Les lamentations aigues du gobelin sur sa charette finirent par pousser à bout le chef de l'escorte.
- Fermez la ! Vos jérémiades suffiraient à attirer tous les bandits du comté !
- Mais bien sûr ! Si on se fait attaquer, ce sera de ma faute, en plus ! Vous allez pouvoir tirer un trait sur une bonne partie de votre solde, humain !
Le cavalier serra les dents avant de se retourner vers un jeune homme basané qui chevauchait un peu en retrait.
- Sommes-nous encore loin, Jed ?
- Cette route est un raccourci. Nous devrions très bientôt atteindre les limites de la cité.

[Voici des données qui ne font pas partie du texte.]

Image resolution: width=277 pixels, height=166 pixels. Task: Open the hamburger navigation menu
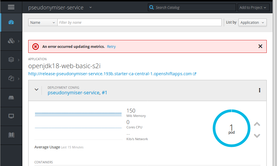coord(11,7)

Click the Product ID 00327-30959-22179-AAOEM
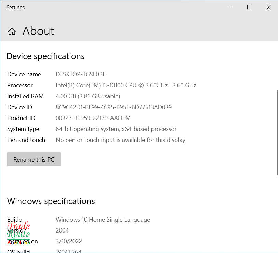pos(93,118)
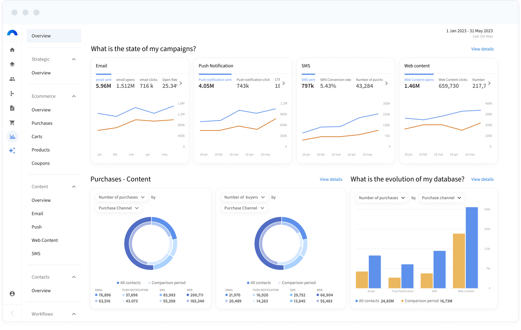This screenshot has height=330, width=521.
Task: Click View details for Purchases - Content
Action: (331, 179)
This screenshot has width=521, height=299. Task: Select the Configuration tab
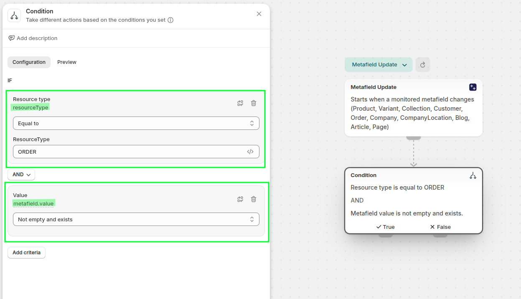click(x=29, y=62)
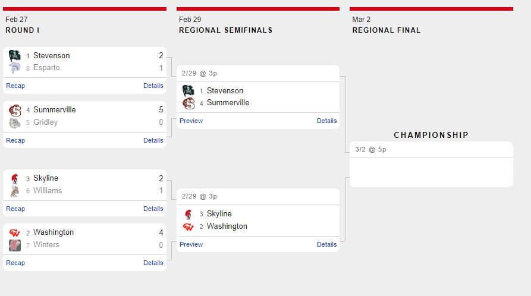
Task: Click Washington's logo in the Regional Semifinals
Action: click(188, 226)
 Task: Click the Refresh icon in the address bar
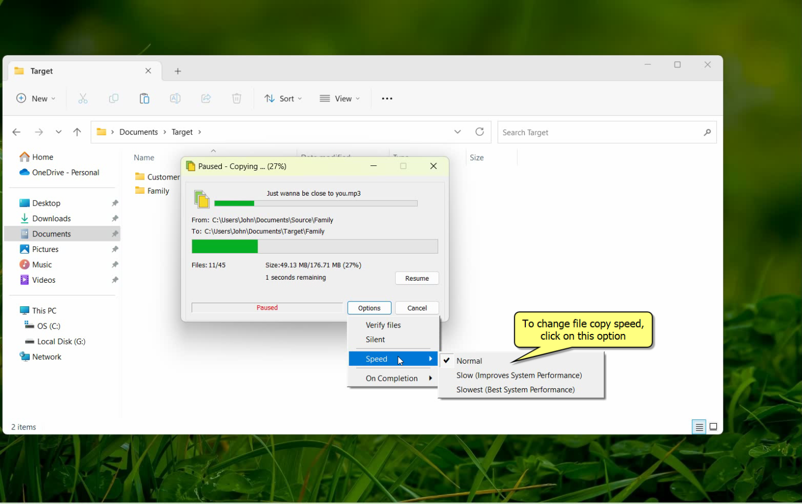(x=479, y=131)
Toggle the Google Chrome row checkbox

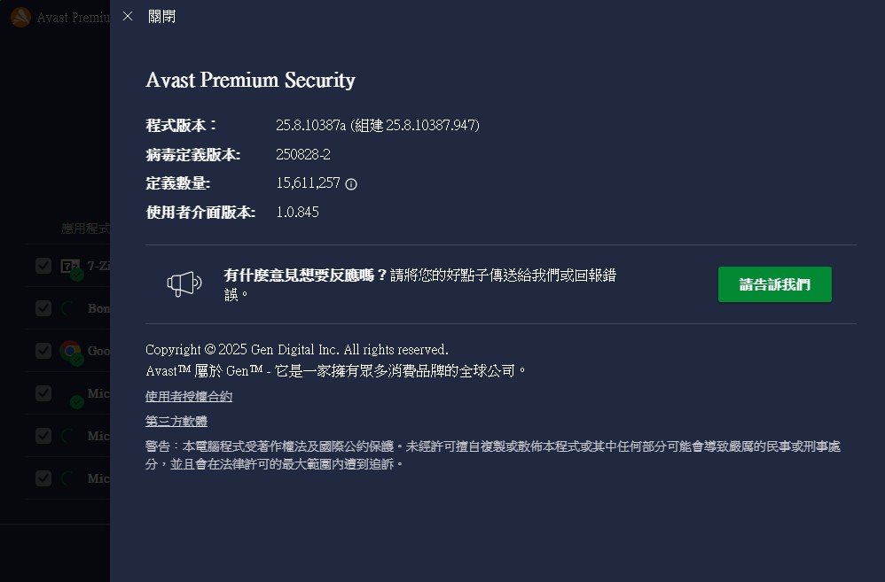[x=43, y=351]
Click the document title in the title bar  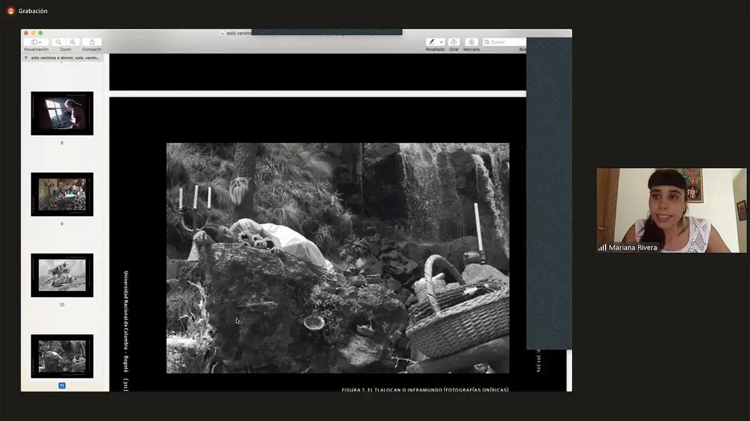tap(238, 33)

Son interlocuteur étudia le paysage brumeux alentour et remonta le col de son manteau.
- Accélérons un peu, alors. Ce chemin creux ne me dit vraiment rien qui vaille...
Il stimula sa monture qui prit le petit trot, sans voir le demi-sourire qui était apparu sur le visage étroit de Jed.
La carriole du gobelin suivit, avec force grincements et protestations d'essieux mal graissés par souci d'économie.
Les yeux globuleux écarquillés du marchand scrutaient avec effroi les silhouettes des arbres indistincts dans le brouillard. Loin de le rassurer, la lueur bleutée de la lune entre deux nuages noirs ne faisait qu'augmenter ses sursauts et ses marmonnements anxieux. La moindre ombre lui causait des sueurs froides.
Le groupe arrivait en vue d'un bosquet merveilleusement propre à une embuscade.
Le chef des mercenaires considéra l'endroit avec méfiance...et il ne vit pas Jed remonter à son niveau. La lame de la dague le frappa entre les omoplates, nette, précise. L'homme tomba au sol comme une masse.
Ses compagnons n'eurent même pas le temps de comprendre que des carreaux d'arbalète empoisonnés les foudroyèrent sans leur laisser la moindre chance.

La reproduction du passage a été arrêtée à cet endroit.